**Prompt**
Write the entries below out again without a single difference.

**Source material**

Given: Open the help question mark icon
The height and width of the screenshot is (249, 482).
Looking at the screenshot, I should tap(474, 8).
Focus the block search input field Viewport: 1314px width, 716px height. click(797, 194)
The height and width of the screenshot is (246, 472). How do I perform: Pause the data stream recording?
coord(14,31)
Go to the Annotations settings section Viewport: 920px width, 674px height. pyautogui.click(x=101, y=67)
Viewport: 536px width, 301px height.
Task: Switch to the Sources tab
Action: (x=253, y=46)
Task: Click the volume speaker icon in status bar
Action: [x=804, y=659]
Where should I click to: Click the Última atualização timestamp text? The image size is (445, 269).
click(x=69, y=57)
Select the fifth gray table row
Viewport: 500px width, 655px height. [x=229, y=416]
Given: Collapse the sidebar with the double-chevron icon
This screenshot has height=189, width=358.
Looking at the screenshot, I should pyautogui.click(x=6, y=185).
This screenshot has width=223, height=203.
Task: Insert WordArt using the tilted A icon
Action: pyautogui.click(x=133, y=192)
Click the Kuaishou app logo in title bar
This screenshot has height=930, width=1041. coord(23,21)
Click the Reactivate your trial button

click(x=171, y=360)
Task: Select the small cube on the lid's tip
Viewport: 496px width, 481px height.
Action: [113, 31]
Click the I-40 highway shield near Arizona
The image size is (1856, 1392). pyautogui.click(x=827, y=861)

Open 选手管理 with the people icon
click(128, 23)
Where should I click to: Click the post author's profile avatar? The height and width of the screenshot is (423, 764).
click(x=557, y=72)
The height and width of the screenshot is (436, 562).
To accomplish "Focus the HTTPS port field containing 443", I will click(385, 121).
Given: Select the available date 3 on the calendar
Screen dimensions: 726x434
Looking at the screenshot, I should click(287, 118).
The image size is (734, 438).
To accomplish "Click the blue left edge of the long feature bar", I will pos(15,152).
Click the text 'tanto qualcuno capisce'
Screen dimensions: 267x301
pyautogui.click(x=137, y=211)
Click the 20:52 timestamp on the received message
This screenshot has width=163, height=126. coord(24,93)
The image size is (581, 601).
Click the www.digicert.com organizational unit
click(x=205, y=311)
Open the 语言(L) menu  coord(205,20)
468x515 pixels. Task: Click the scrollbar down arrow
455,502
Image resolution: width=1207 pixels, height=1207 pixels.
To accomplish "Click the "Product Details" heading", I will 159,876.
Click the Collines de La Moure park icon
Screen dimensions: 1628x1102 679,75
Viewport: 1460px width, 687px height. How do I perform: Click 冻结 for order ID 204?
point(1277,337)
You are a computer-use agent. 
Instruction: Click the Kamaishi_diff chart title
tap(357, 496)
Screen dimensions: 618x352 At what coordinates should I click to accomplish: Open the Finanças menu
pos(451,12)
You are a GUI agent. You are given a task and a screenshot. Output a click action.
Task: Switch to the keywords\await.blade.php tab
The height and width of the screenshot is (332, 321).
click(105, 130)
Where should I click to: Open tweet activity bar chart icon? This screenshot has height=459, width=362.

**Task result**
Given: Open the help question mark icon
The height and width of the screenshot is (249, 482).
Looking at the screenshot, I should tap(474, 8).
Focus the block search input field Viewport: 1314px width, 716px height. click(797, 194)
The height and width of the screenshot is (246, 472). How do I perform: Pause the data stream recording?
coord(14,31)
Go to the Annotations settings section Viewport: 920px width, 674px height. pyautogui.click(x=101, y=67)
Viewport: 536px width, 301px height.
Task: Switch to the Sources tab
Action: (x=253, y=46)
Task: Click the volume speaker icon in status bar
Action: [x=804, y=659]
Where should I click to: Click the Última atualização timestamp text? The image size is (445, 269).
click(x=69, y=57)
Select the fifth gray table row
Viewport: 500px width, 655px height. [x=229, y=416]
Given: Collapse the sidebar with the double-chevron icon
This screenshot has height=189, width=358.
Looking at the screenshot, I should pyautogui.click(x=6, y=185).
This screenshot has width=223, height=203.
Task: Insert WordArt using the tilted A icon
Action: pyautogui.click(x=133, y=192)
Click the Kuaishou app logo in title bar
This screenshot has height=930, width=1041. coord(23,21)
Click the Reactivate your trial button

click(x=171, y=360)
Task: Select the small cube on the lid's tip
Viewport: 496px width, 481px height.
Action: [113, 31]
Click the I-40 highway shield near Arizona
The image size is (1856, 1392). pyautogui.click(x=827, y=861)

Open 选手管理 with the people icon
click(128, 23)
Where should I click to: Click the post author's profile avatar? The height and width of the screenshot is (423, 764).
click(x=557, y=72)
The height and width of the screenshot is (436, 562).
To accomplish "Focus the HTTPS port field containing 443", I will click(385, 121).
Given: Select the available date 3 on the calendar
Screen dimensions: 726x434
Looking at the screenshot, I should click(287, 118).
The image size is (734, 438).
To accomplish "Click the blue left edge of the long feature bar", I will pos(15,152).
Click the text 'tanto qualcuno capisce'
Screen dimensions: 267x301
pyautogui.click(x=137, y=211)
Click the 20:52 timestamp on the received message
This screenshot has width=163, height=126. coord(24,93)
The image size is (581, 601).
Click the www.digicert.com organizational unit
click(x=205, y=311)
Open the 语言(L) menu  coord(205,20)
468x515 pixels. Task: Click the scrollbar down arrow
455,502
Image resolution: width=1207 pixels, height=1207 pixels.
To accomplish "Click the "Product Details" heading", I will 159,876.
Click the Collines de La Moure park icon
Screen dimensions: 1628x1102 679,75
Viewport: 1460px width, 687px height. How do I perform: Click 冻结 for order ID 204?
point(1277,337)
You are a computer-use agent. 
Instruction: Click the Kamaishi_diff chart title
tap(357, 496)
Screen dimensions: 618x352 At what coordinates should I click to accomplish: Open the Finanças menu
pos(451,12)
You are a GUI agent. You are given a task and a screenshot. Output a click action.
Task: Switch to the keywords\await.blade.php tab
The height and width of the screenshot is (332, 321).
click(105, 130)
Where should I click to: Open tweet activity bar chart icon? This screenshot has height=459, width=362.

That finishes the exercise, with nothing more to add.